Voice to Noise Ratio Estimator

The Voice to Noise Ratio estimator (VNR) estimates the signal to noise ratio of a speech signal in noise, using a pre-trained neural network. The VNR neural network model outputs a value between 0 and 1, with 1 indicating the strongest speech, and 0, the weakest speech compared to noise in a frame of audio data. A VNR value of 0.5 indicates a voice to noise ratio of -5 dB.

VNR estimations can be very helpful in voice processing pipelines. Applications for VNR include intelligent power management, control of adaptive filters for reducing noise sources in the Interference Canceller, and improved performance of the Automatic Gain Control blocks that provide a more natural listening experience.

The VNR operates on short frames of audio, transforming the input into the frequency domain and compressing it with a MEL filterbank. Features from the most recent frames are then fed into a pre-trained neural network that outputs the VNR estimate.

The VNR model is a pre-trained TensorFlow Lite model, optimised for the XCORE platform.

../../../../../_images/vnr.drawio.svg

Fig. 18 The VNR topology.

Overview

The VNR component in lib_voice processes a single channel of microphone input, estimating the voice to noise ratio in the signal. The VNR operates at a fixed 16 kHz sample rate.

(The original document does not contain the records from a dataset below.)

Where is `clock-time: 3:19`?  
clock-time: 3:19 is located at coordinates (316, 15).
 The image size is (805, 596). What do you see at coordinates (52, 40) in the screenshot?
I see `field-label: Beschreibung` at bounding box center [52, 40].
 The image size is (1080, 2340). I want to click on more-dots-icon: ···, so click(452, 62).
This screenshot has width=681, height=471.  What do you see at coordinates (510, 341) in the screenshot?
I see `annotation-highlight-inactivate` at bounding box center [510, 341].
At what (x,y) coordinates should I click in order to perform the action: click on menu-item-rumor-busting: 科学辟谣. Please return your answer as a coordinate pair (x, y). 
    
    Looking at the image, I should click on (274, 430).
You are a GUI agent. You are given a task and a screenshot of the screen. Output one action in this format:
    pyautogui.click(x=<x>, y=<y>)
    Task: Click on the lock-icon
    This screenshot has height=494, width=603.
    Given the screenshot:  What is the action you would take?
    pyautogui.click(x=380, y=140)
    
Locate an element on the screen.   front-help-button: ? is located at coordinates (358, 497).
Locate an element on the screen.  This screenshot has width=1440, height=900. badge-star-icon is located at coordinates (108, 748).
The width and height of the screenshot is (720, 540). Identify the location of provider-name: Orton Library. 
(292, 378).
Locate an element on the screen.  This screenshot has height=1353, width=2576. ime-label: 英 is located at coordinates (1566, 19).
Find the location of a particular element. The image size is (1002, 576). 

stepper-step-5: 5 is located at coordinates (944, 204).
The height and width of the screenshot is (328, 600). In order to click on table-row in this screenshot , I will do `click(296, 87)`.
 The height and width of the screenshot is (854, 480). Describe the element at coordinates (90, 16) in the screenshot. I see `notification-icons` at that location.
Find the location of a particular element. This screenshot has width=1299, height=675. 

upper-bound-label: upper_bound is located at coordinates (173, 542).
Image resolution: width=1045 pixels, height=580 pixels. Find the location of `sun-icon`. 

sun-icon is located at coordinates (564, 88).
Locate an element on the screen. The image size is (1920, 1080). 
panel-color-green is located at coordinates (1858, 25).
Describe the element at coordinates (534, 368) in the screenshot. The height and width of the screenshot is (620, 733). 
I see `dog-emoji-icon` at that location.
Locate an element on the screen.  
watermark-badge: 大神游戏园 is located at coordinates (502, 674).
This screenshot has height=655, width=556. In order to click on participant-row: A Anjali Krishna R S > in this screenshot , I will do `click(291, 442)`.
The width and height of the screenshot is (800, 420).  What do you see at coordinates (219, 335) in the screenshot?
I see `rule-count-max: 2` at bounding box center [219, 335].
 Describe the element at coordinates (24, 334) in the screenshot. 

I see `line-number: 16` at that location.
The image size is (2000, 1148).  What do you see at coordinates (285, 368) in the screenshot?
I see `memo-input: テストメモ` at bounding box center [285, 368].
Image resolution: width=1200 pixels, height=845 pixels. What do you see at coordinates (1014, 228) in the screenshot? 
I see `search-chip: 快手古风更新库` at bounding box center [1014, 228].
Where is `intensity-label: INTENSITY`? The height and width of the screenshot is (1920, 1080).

The VNR module processes VNR_FRAME_ADVANCE new audio PCM samples every frame. The time domain input is transformed to frequency domain using a VNR_PROC_FRAME_LENGTH point DFT. A MEL filterbank is then applied to compress the DFT output spectrum into fewer data points. The MEL filter outputs of VNR_PATCH_WIDTH most recent frames are normalised and fed as input features to the VNR prediction model which runs an inference over the features to output the VNR estimate value.

Signal Representation

Processing is performed on a frame-by-frame basis. Each frame consists of 15 ms of new audio samples (240 samples at 16 kHz). Input data is expected in fixed-point 32-bit, 1.31 format. The output is a single VNR estimate value in float_s32_t format, ranging from 0 to 1, with 1 indicating the strongest speech and 0 indicating the weakest speech compared to noise. A VNR value of 0.5 indicates a voice to noise ratio of -5 dB.

Processing Flow

For each frame, the VNR performs the following steps:

  1. Transform the input signal into the frequency domain using a 512-point DFT.

  2. Compute the squared magnitude spectrum.

  3. Apply a 24-band MEL filterbank to compress the frequency spectrum.

  4. Add the new MEL filter output to a rolling buffer of the most recent 4 frames.

  5. Normalise the feature patch by subtracting the maximum value.

  6. Run inference on the normalised features using the pre-trained TensorFlow Lite model to produce the VNR estimate.

Basic Usage

To use the high-level API, initialise the VNR state by calling vnr_state_init(). Then, for each frame, call vnr_process_frame() to update VNR’s internal state and produce VNR estimate. Refer to the VNR example to see how to initialise and run the VNR using the basic API.

Advanced Usage

The low-level API separates feature extraction from inference to allow multiple sets of features to share the same inference engine.

The VNR feature extraction is further split into 2 parts: a function to form the input frame that the feature extraction can run on, and a function to do the actual feature extraction. The function for forming the input frame starts from VNR_FRAME_ADVANCE new PCM samples and creates the DFT output that is used as input to the MEL filterbank. This has been separated from the rest of the feature extraction to support cases where the VNR might be using the DFT output computed in another module for extracting features.

Before starting the feature extraction, the user must call vnr_input_state_init() and vnr_feature_state_init() to initialise the form input frame and feature extraction state. Before starting inference, the user must call vnr_inference_init() to initialise the inference engine.

There are no user configurable parameters within the VNR and so no arguments are required and no configuration structures need be tuned.

Once the VNR is initialised, the vnr_form_input_frame(), vnr_extract_features() and vnr_inference() functions should be called on a frame by frame basis.

Refer to the IC source code to see how to initialise and run the VNR using the advanced API.

Parameters

The VNR has no user configurable parameters.